16/11/2020 às 16h12min - Atualizada em 16/11/2020 às 16h12min

Bruno Covas (PSDB) disputa 2º turno com Guilherme Boulos (Psol) em São Paulo

Covas obteve 32,85% dos votos. Já Boulos teve 20,24% dos votos.

 

O 2º turno das eleições para prefeito de São Paulo será disputado entre os candidatos Bruno Covas (PSDB) e Guilherme Boulos (Psol).

Com 99,67% dos votos apurados neste domingo (15.nov.2020), Covas teve 32,85% dos votos válidos (1.747.938). Boulos recebeu 20,24% (1.077.168).

Márcio França (PSB) ficou em 3º lugar, com 13,65%. Apoiado pelo presidente Jair Bolsonaro, Celso Russomanno (Republicanos) derreteu na campanha e ficou em 4º lugar, com 10,5%.

Em seguida está Arthur do Val, o Mamãe Falei (Patriota), com 9,78%.

O PT, que já governou a cidade por diversos mandatos, não conseguiu emplacar seu candidato no campo da esquerda. O petista Jilmar Tatto obteve 8,65% dos votos. O votos tradicionais do partido migraram para Boulos.

Ex-bolsonarista, Joice Hasselmann (PSL) teve menos votos para prefeita do que como deputada federal na cidade de São Paulo. Em 2018, dizendo que seria uma “Bolsonaro de saias”, obteve 289 mil na capital (1.078.666 votos em todo o Estado). Agora, registrou 3 vezes menos votos: 97.995 (1,84%).

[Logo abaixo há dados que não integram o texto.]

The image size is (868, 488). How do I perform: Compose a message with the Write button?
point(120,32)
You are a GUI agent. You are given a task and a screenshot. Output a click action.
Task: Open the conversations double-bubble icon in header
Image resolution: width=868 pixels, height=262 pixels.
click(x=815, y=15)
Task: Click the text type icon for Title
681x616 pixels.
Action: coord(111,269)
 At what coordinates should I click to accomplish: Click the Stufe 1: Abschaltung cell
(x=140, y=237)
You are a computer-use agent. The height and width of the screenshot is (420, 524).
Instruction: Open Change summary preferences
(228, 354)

São Paulo é a maior capital do país. Segundo o Tribunal Superior Eleitoral, a cidade conta com 9 milhões de eleitores, o que representa 6% do eleitorado brasileiro. A abstenção foi alta. O percentual passou de 21,8% em 2016 para 29,2% em 2020.

Covas é o atual prefeito de São Paulo. Na última eleição ele disputou como vice-prefeito na chapa de João Doria. Os 2 são do PSDB. Covas passou a ocupar o comando da cidade depois de Doria deixar a prefeitura em 3 em abril de 2018, tendo permanecido 1 ano e 3 meses à frente do cargo. Saiu para disputar o governo do Estado de São Paulo e venceu o pleito.

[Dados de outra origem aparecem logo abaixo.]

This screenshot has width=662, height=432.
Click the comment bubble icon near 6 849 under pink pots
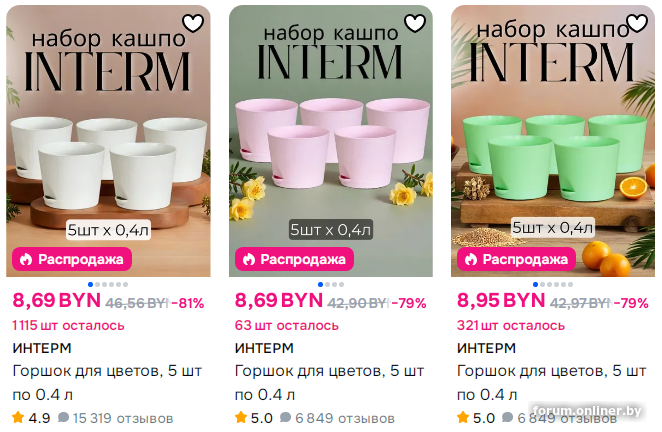pos(285,418)
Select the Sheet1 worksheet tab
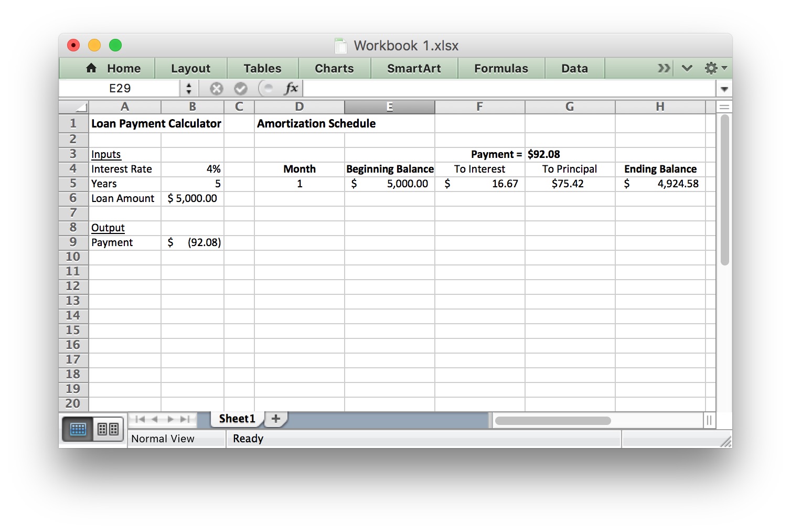Image resolution: width=791 pixels, height=532 pixels. [237, 419]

Embora seja membro do grupo político do governador, Covas escondeu Doria da campanha. Desde o início, tentou mostrar a diferença que havia entre os 2. Sua campanha foi pautada na luta dele contra o câncer e no enfrentamento da pandemia de covid-19.

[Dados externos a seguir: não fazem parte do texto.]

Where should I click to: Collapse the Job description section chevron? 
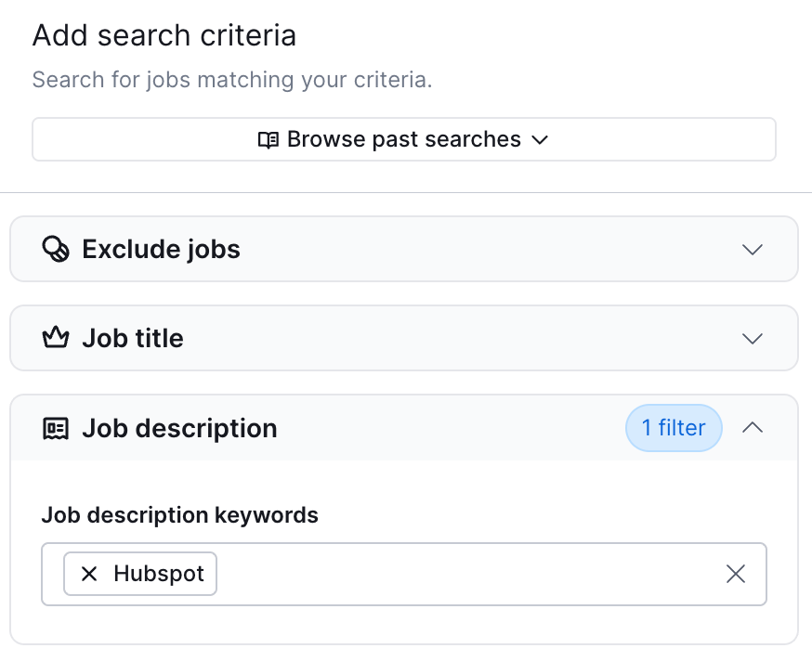point(753,428)
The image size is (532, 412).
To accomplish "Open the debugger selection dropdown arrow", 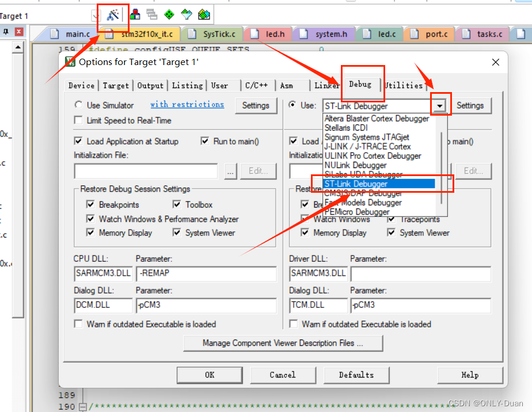I will [439, 105].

Boulos mirou a periferia durante a campanha para o 1º turno. Também cresceu entre os eleitores com maior renda. Conquistou a preferência entre os eleitores com ensino superior e jovens, com renda familiar maior do que 5 salários mínimos.

Para o PSDB, Boulos é o candidato ideal para uma disputa em 2º turno o candidato. O candidato do Psol, de esquerda, pode afastar o eleitor mais conservador para o campo do tucano. Por outro lado, o pessolista pode angariar votos do PT. O ex-presidente Lula já cogitava a possibilidade de o líder do MTST ser apoiado pelo partido. O 2º turno é em duas semanas, em 29 de novembro.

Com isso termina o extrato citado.